*** Data records Section Begins ***

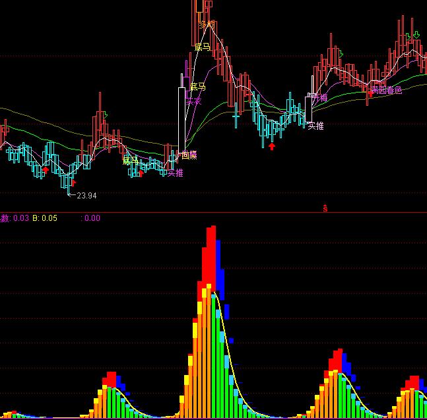Click the 开梅 signal label
The image size is (427, 420).
point(319,97)
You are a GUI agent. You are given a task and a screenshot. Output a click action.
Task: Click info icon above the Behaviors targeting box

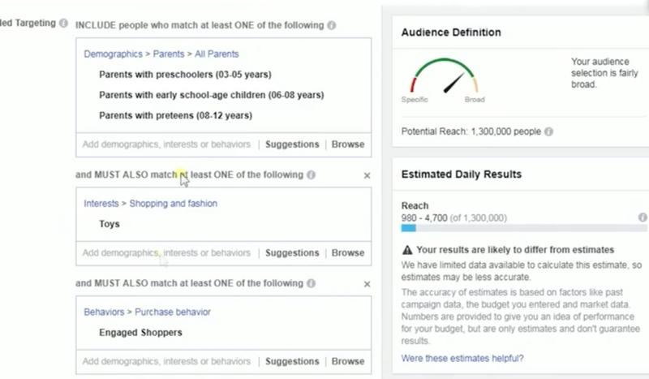point(312,284)
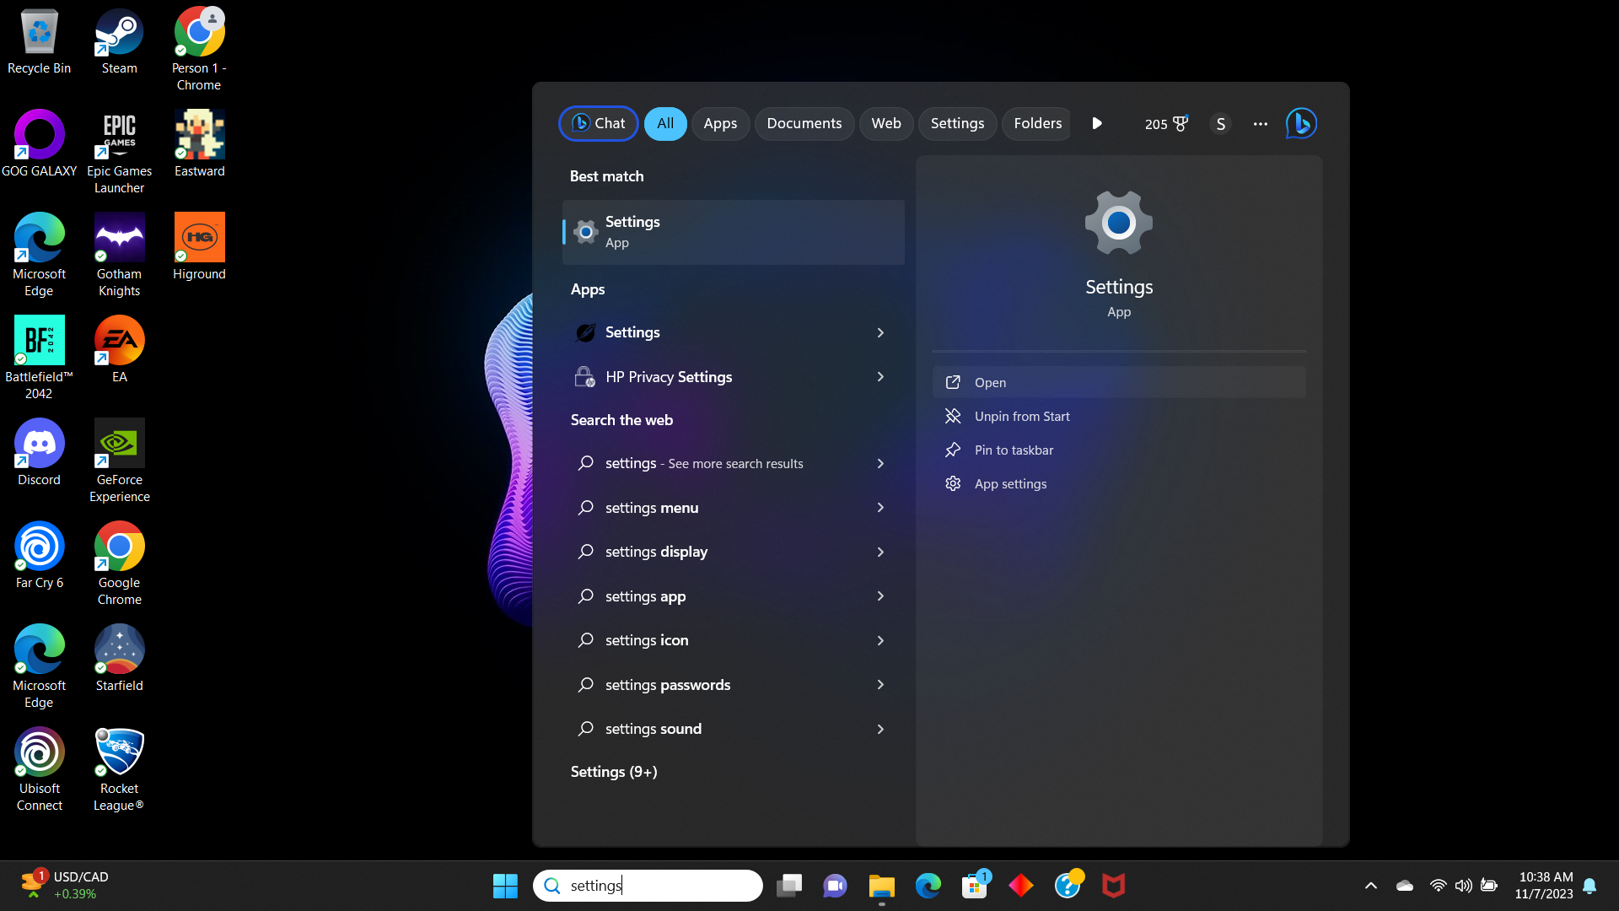Image resolution: width=1619 pixels, height=911 pixels.
Task: Click Settings (9+) to expand more results
Action: (613, 771)
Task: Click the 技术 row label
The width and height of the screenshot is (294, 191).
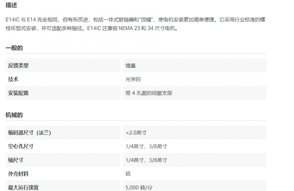Action: [x=13, y=79]
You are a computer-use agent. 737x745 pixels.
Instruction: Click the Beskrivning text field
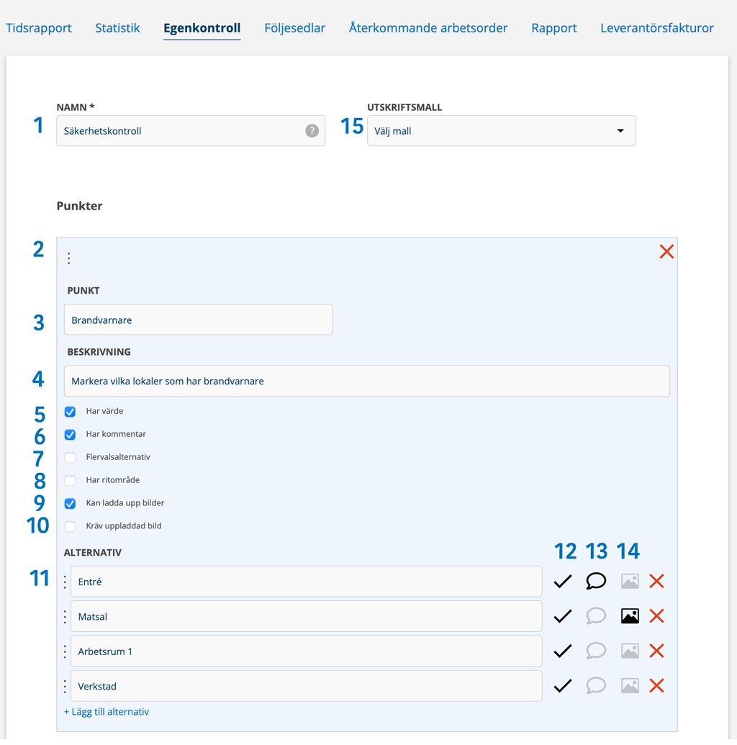tap(366, 381)
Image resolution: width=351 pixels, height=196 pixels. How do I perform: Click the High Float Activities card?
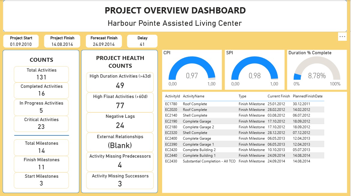coord(120,102)
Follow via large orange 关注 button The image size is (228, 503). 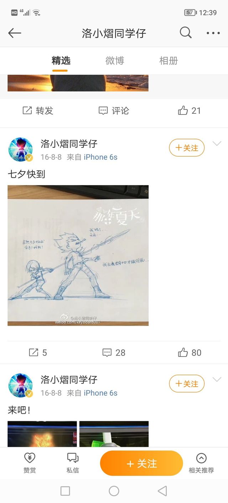(x=141, y=463)
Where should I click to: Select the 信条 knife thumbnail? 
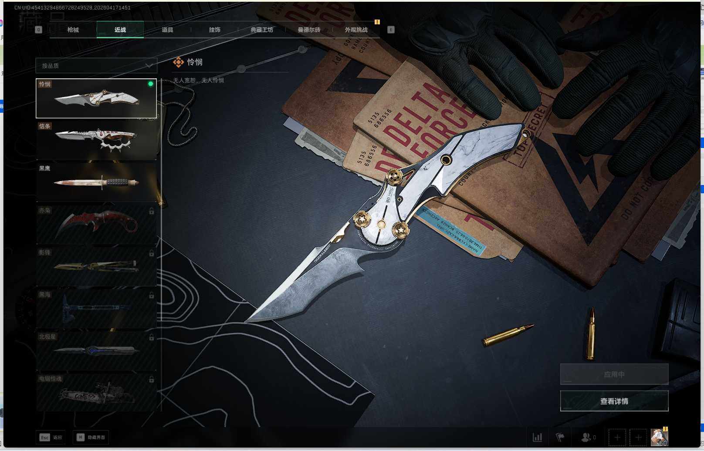96,140
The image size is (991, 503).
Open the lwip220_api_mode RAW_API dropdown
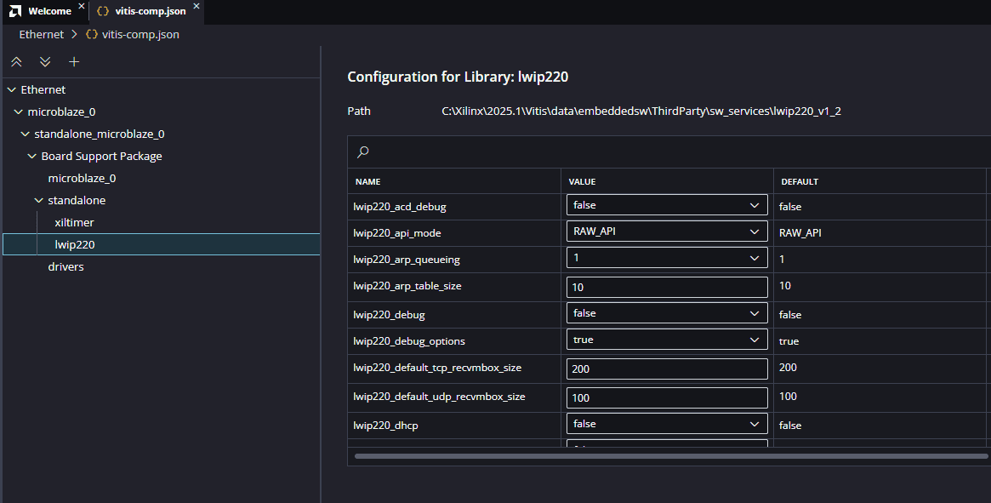tap(667, 231)
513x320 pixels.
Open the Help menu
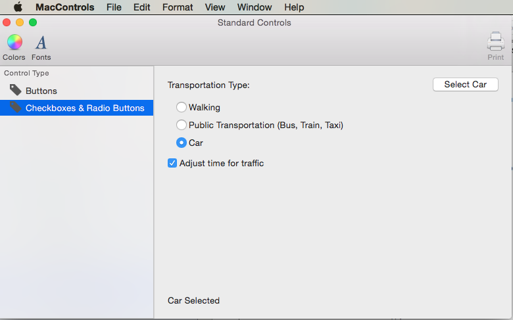(x=294, y=7)
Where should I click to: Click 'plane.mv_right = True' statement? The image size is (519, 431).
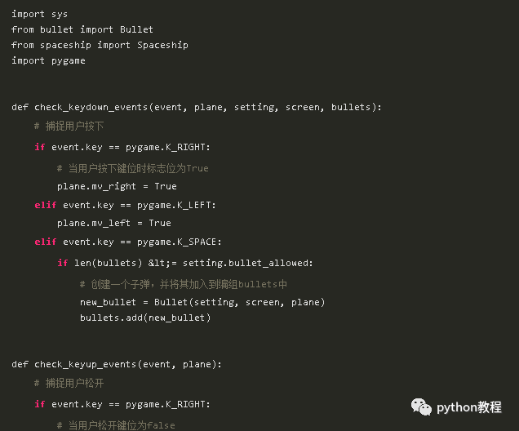point(117,186)
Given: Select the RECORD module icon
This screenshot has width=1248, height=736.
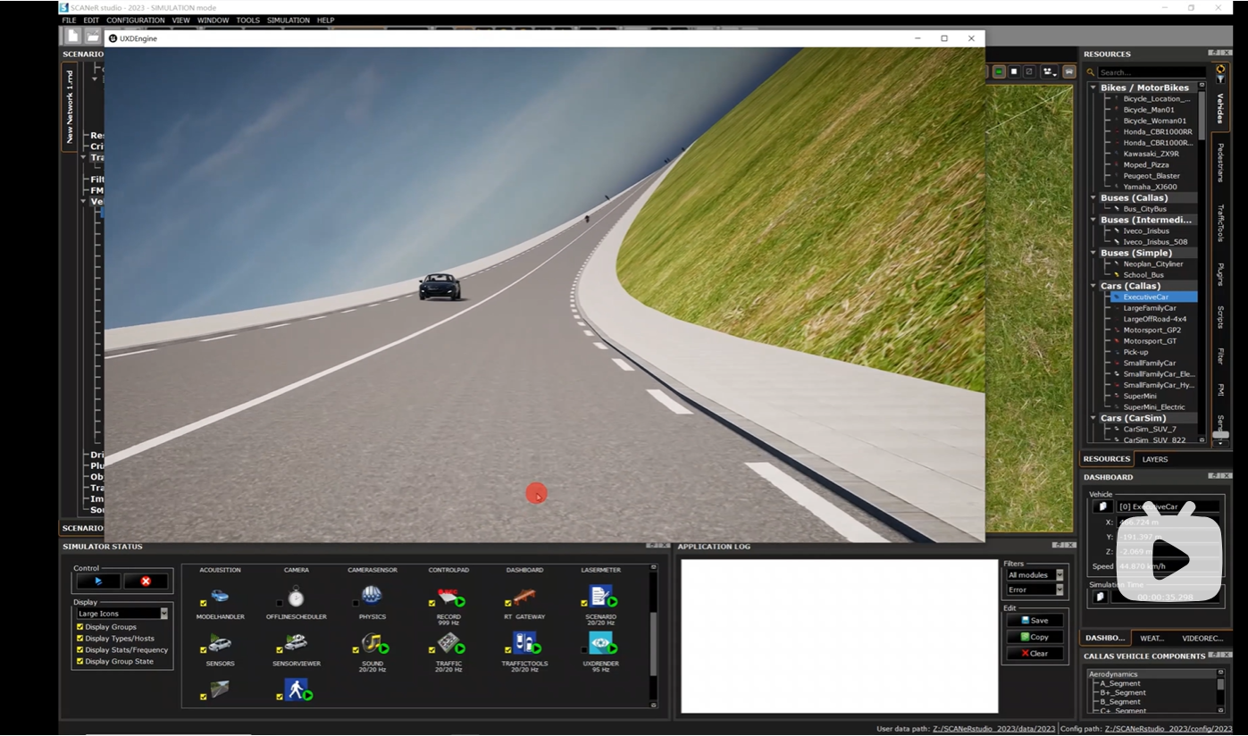Looking at the screenshot, I should coord(448,597).
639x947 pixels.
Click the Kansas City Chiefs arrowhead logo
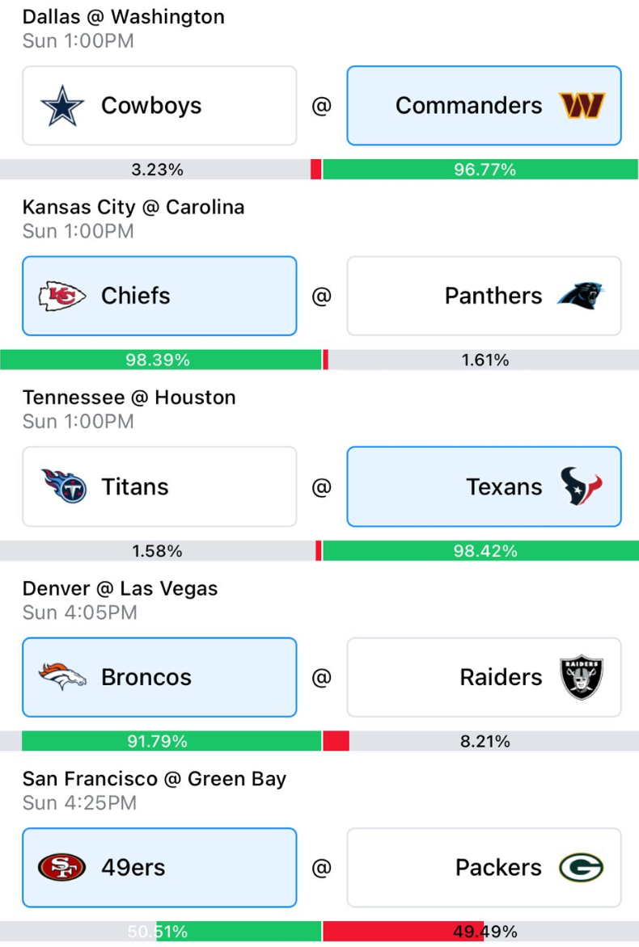[x=62, y=296]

*** Data records Section Ends ***

● Work to complete
Only a number is wanted here: the tally of lines in the entries that include the word "agent".

● Exercise answer
2